Hawking is a brilliant man, but he's not an expert in what's going on in philosophy, evidently.  Over the past thirty years the philosophy of physics has become seamlessly integrated with the foundations of physics work done by actual physicists, so the situation is actually the exact opposite of what he describes.  I think he just doesn't know what he's talking about.  I mean there's no reason why he should. Why should he spend a lot of time reading the philosophy of physics? I'm sure it's very difficult for him to do.  But I think he's just… uninformed.

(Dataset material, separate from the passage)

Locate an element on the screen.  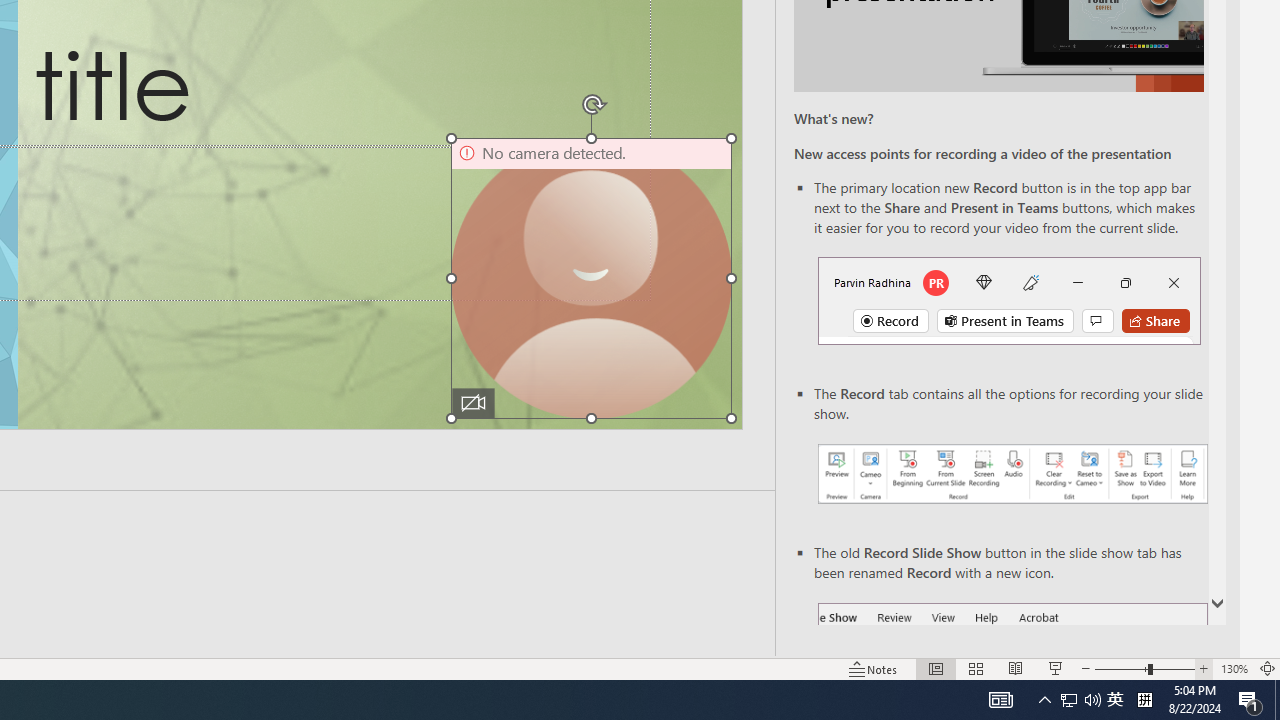
'Camera 9, No camera detected.' is located at coordinates (591, 277).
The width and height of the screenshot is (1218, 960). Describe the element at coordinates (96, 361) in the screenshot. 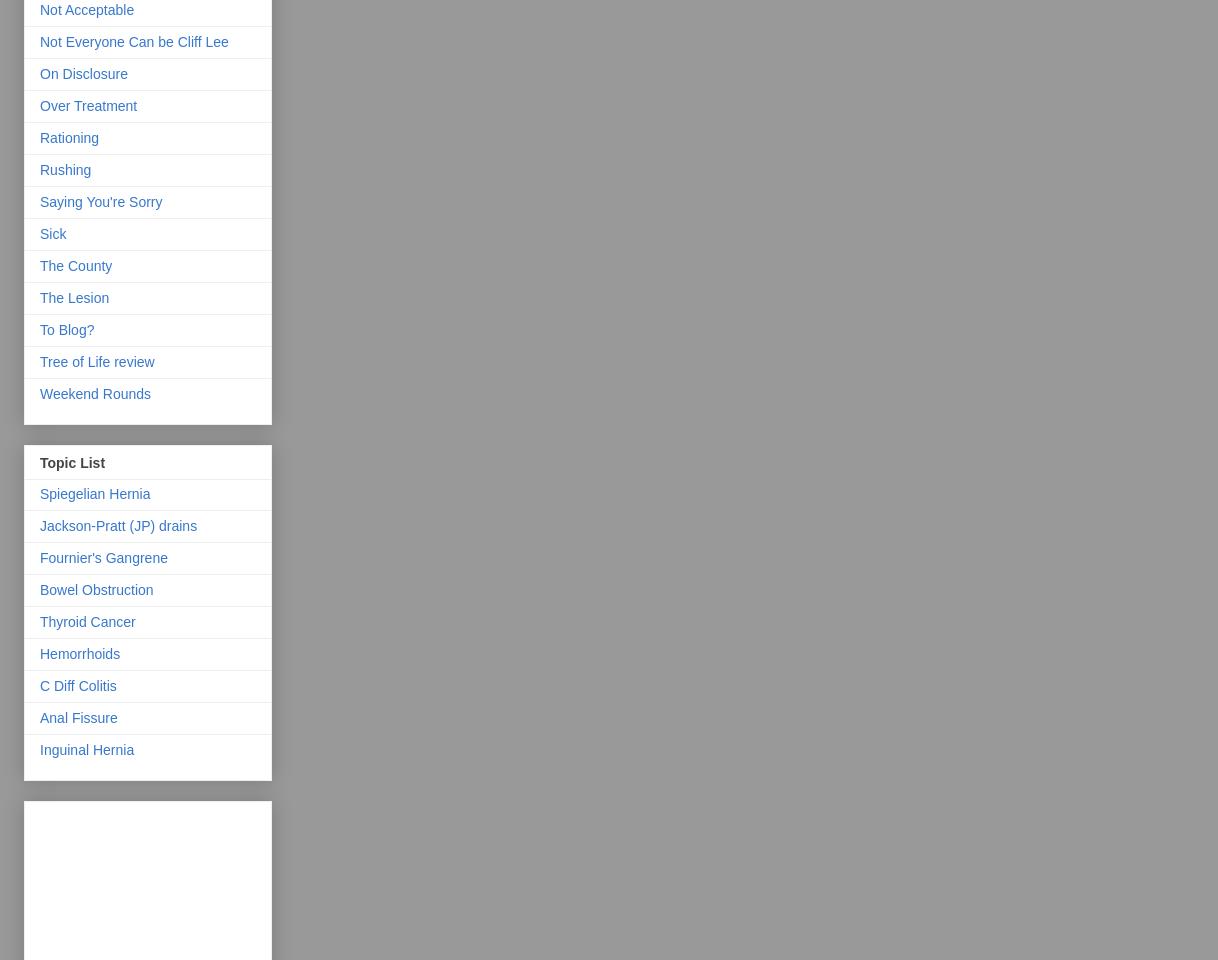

Maudlin is being too kind, for there is a very good reason why Hawking should make the effort to learn what philosophers are saying.  Hawking and Mlodinow not only pontificate about philosophy in their recent book; the book is itself essentially an attempt to do philosophy of science and metaphysics -- and a very bad one, precisely because they have not bothered to acquaint themselves with the basics of these fields.  Had they done so, they would have saved themselves from committing the egregious fallacies and other errors I and other philosophers have identified in our reviews of the book.  (If a philosopher tried to do physics without first learning what contemporary physics actually says, no physicist would be as generous with him as Maudlin is with Hawking!)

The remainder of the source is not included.